Return every line of the records that contains the word "Open".

[Data listing]

====================

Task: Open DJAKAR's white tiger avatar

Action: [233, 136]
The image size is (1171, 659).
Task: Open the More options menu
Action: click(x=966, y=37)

====================

Result:
Task: Open DJAKAR's white tiger avatar
Task: Open the More options menu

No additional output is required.